(Collected data entries)
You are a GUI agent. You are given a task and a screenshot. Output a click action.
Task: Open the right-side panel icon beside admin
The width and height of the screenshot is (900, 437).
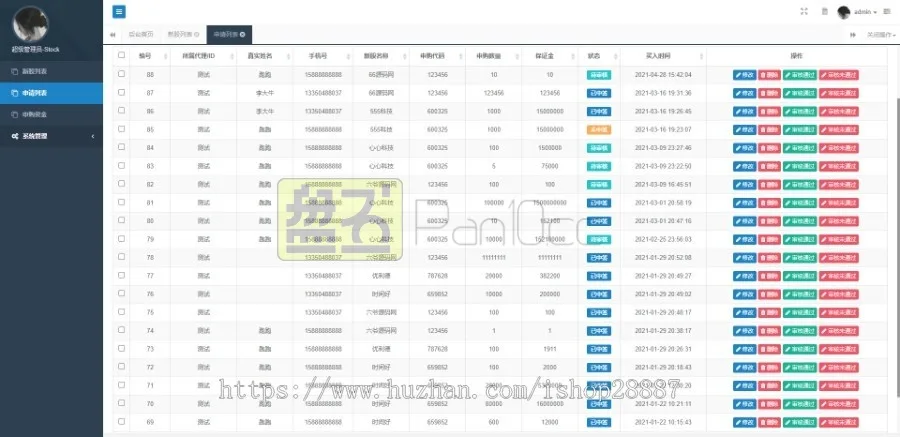888,12
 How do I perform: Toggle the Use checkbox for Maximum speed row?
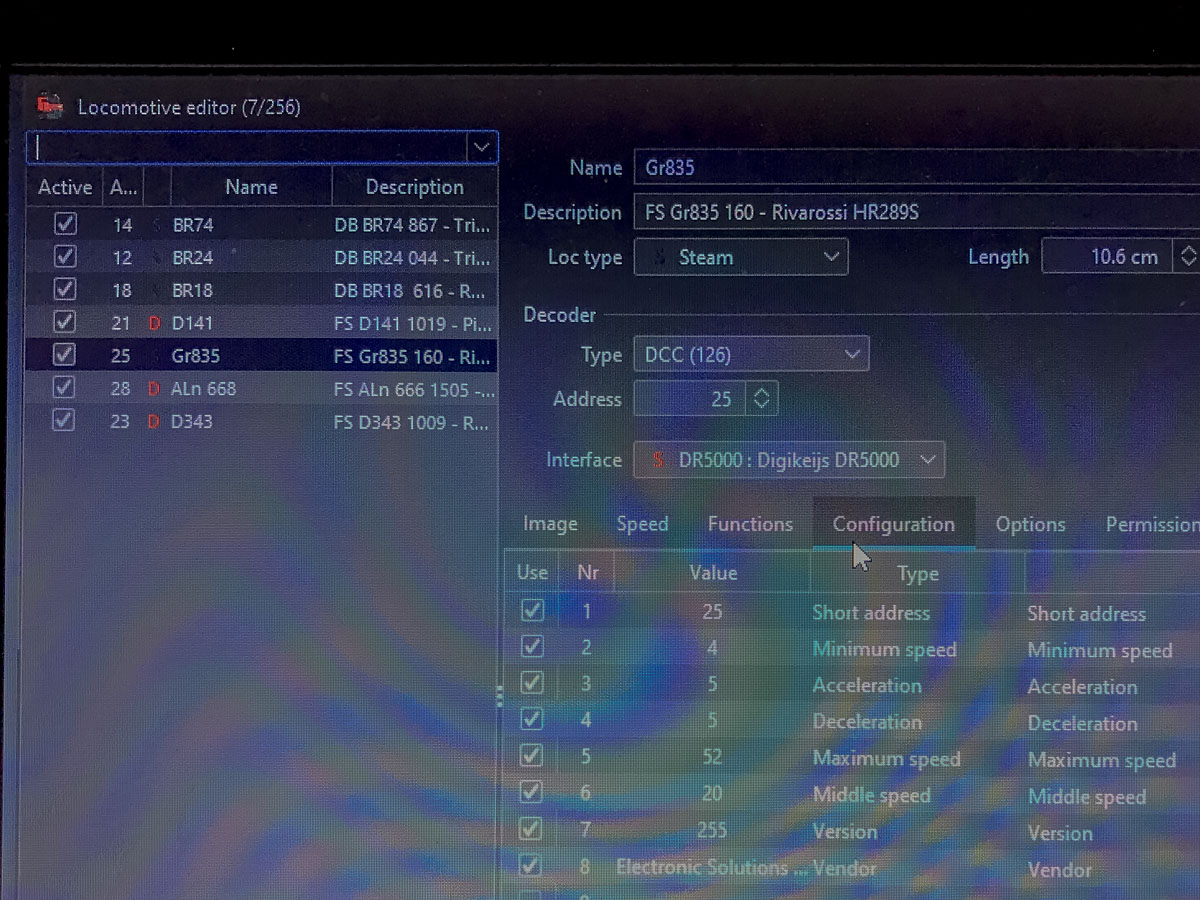click(532, 757)
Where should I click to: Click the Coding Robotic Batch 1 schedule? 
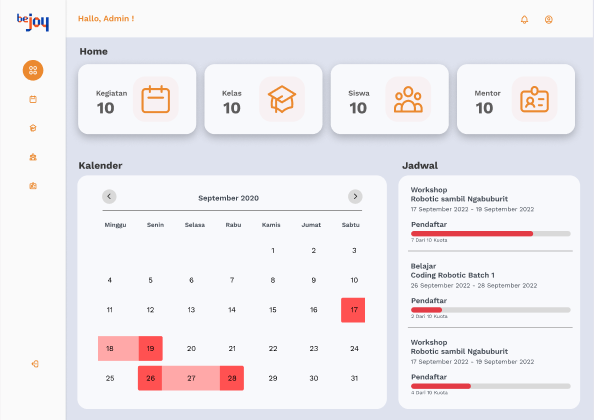[490, 291]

▶ _STATED EXERCISE_
Rewrite all the lines of these items, requests included, but leave out the pictures. Scale every coordinate in the answers by 1.6 and round each result to the nearest whole number, with halves rounded up. Leave the numbers in the requests as they are.

▶ _THE COMPLETED TASK_
You are a GUI agent. You are given a task and a screenshot. Output a click action.
Task: Open the right-side panel icon beside admin
The width and height of the screenshot is (900, 437).
1421,19
 How do I perform: Toggle the Use checkbox for Maximum speed row?
click(851, 1211)
Where should I click to: Click the Coding Robotic Batch 1 schedule? 
[784, 466]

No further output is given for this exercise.